Any ice info on Ruby-Horse Thief?


----------



## one legged wonder (Apr 19, 2011)

i took the train past there yesterday. ice is bad bad. the entire black rocks section is a giant ice bridge. and most of the flat above the takeout is also really ice covered.


----------



## grumpyrafter (Mar 15, 2010)

I had a Permit Saturday and a friend gave me a warning of ice in the Junction area. We came up through Moab, turned at the Bridge to go to Cisco. We than noted lots of ice flows though they did not look to thick so we proceeded to Cisco take out for a look see. Several feet's of ice was extending the ramp. We figured breakfast in Moab sound nice.


----------



## bucket52 (Apr 26, 2010)

*Ice for Sure...*

We drove up to run the Daily over the weekend, and the ice prevented us from attempting it. There was a massive ice blockage about a mile upstream of the BLM Take-Out Beach, and multiple smaller flows that could have become blockages upriver of that...

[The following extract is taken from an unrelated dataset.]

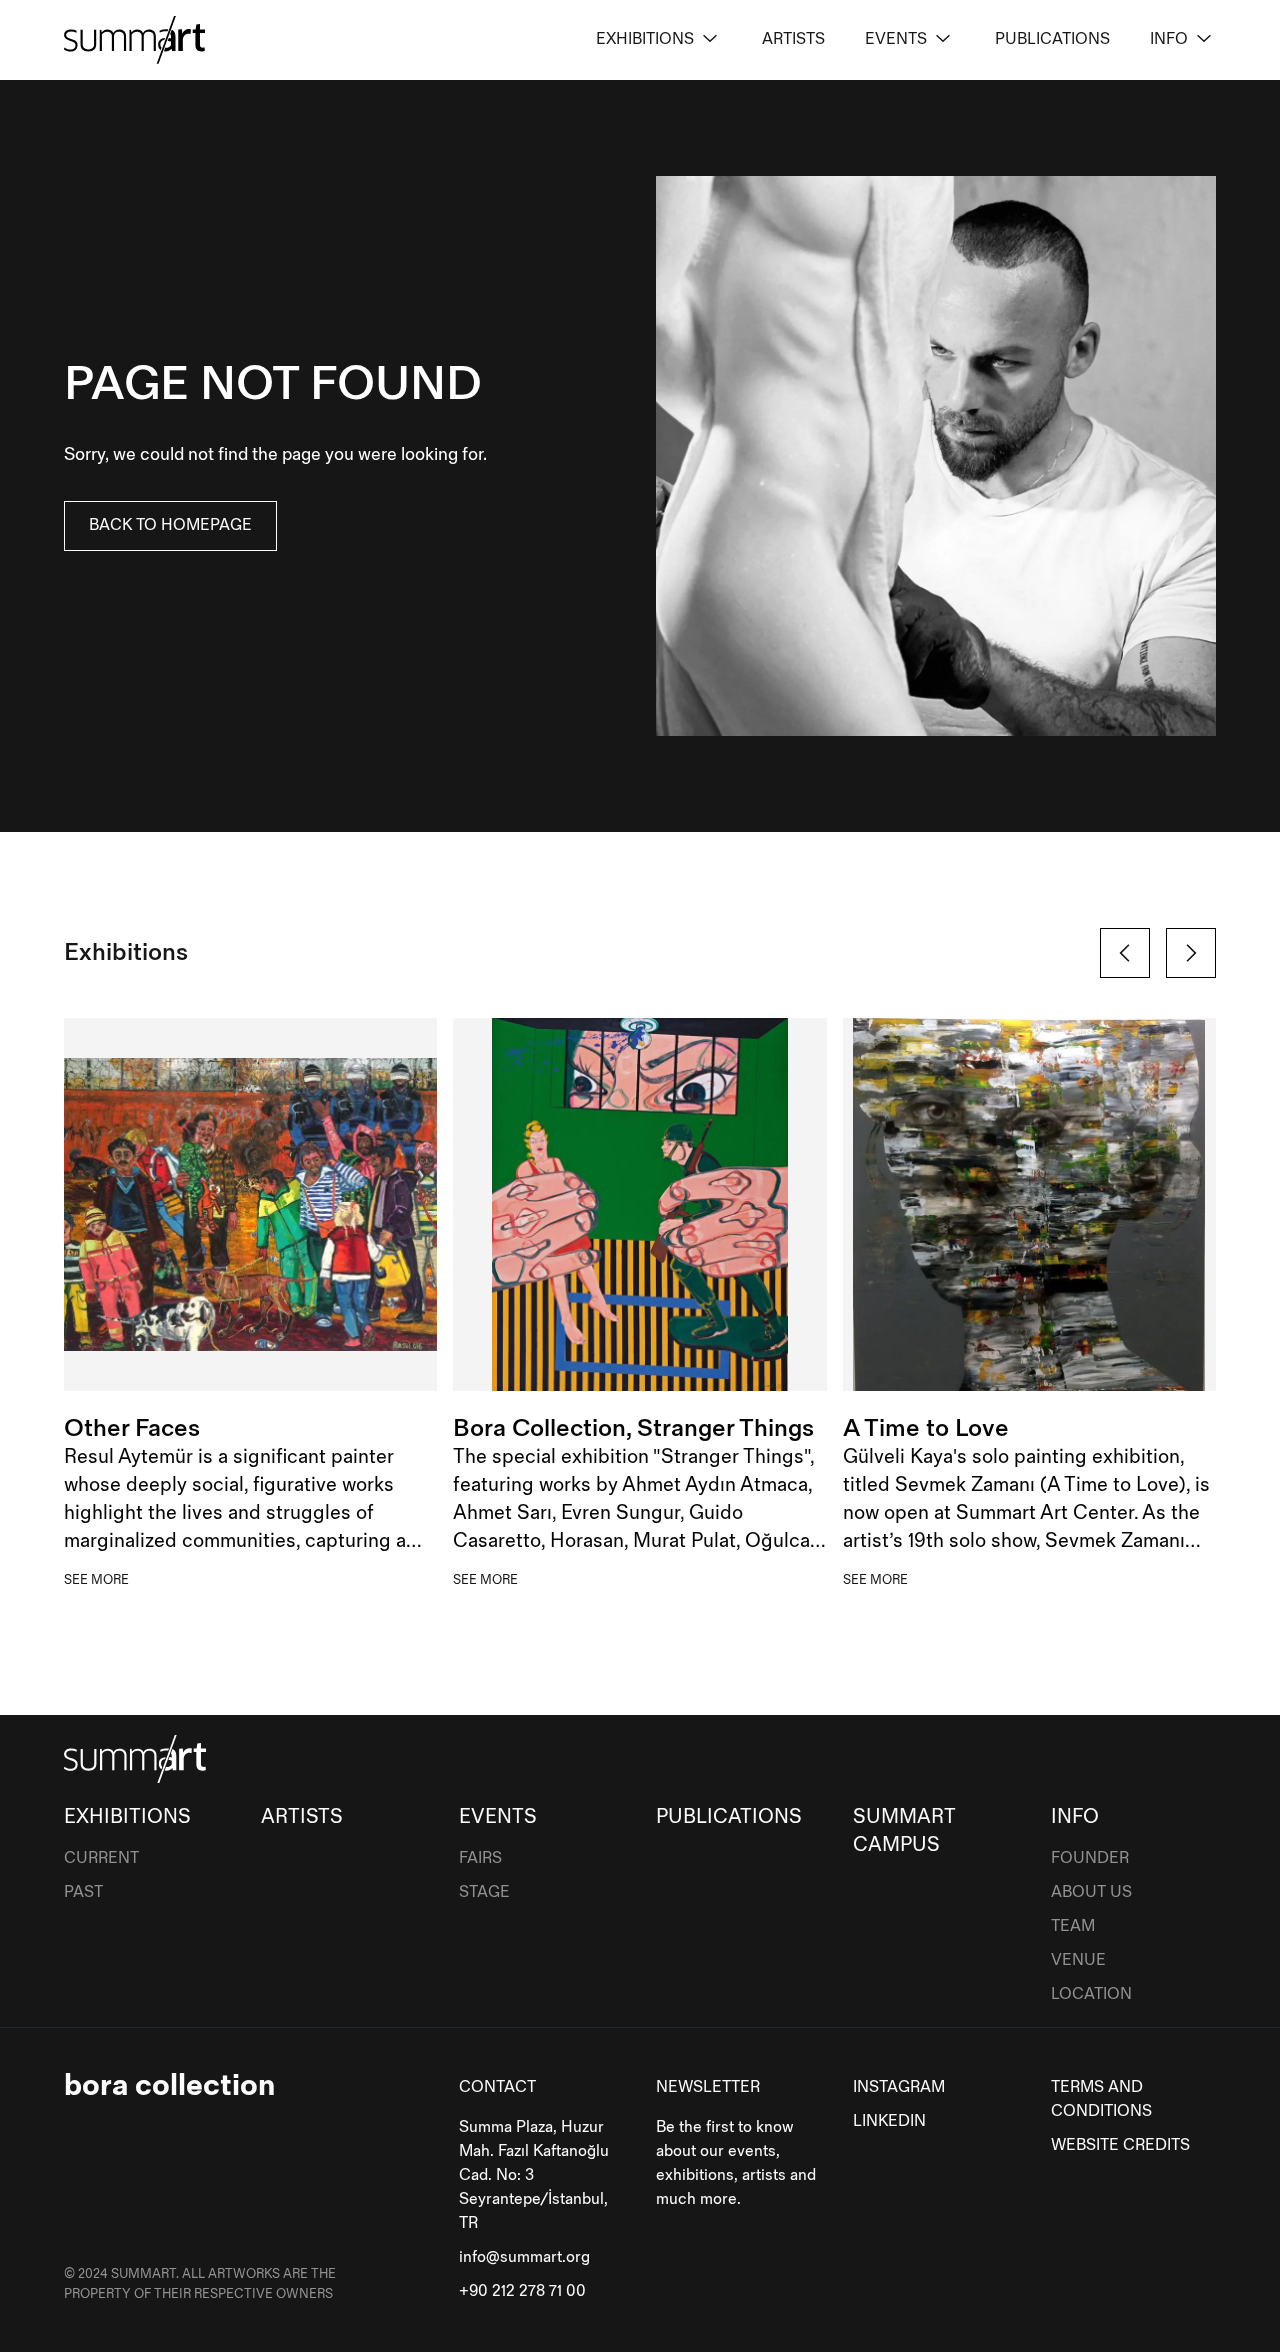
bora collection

We were still considering it, taking out at Sandy Beach instead, but the ice at the Hittle Botom Put-in was simply too much...not worth the risk in my opinion. too many things could go wrong for us to consider making the attempt right now. Risk not worth the rewards.

I would imagine Westwater was even worse, though the water is moving in a tighter canyon I bet the lack of sun in there makes for heavy ice.

Would you all say if the Daily is iced over, then Westy above it would be too?

Bucket


----------



## Flohotter (Jun 22, 2010)

> i took the train past there yesterday. ice is bad bad. the entire black rocks section is a giant ice bridge. and most of the flat above the takeout is also really ice covered.


Thanks For the Post!


----------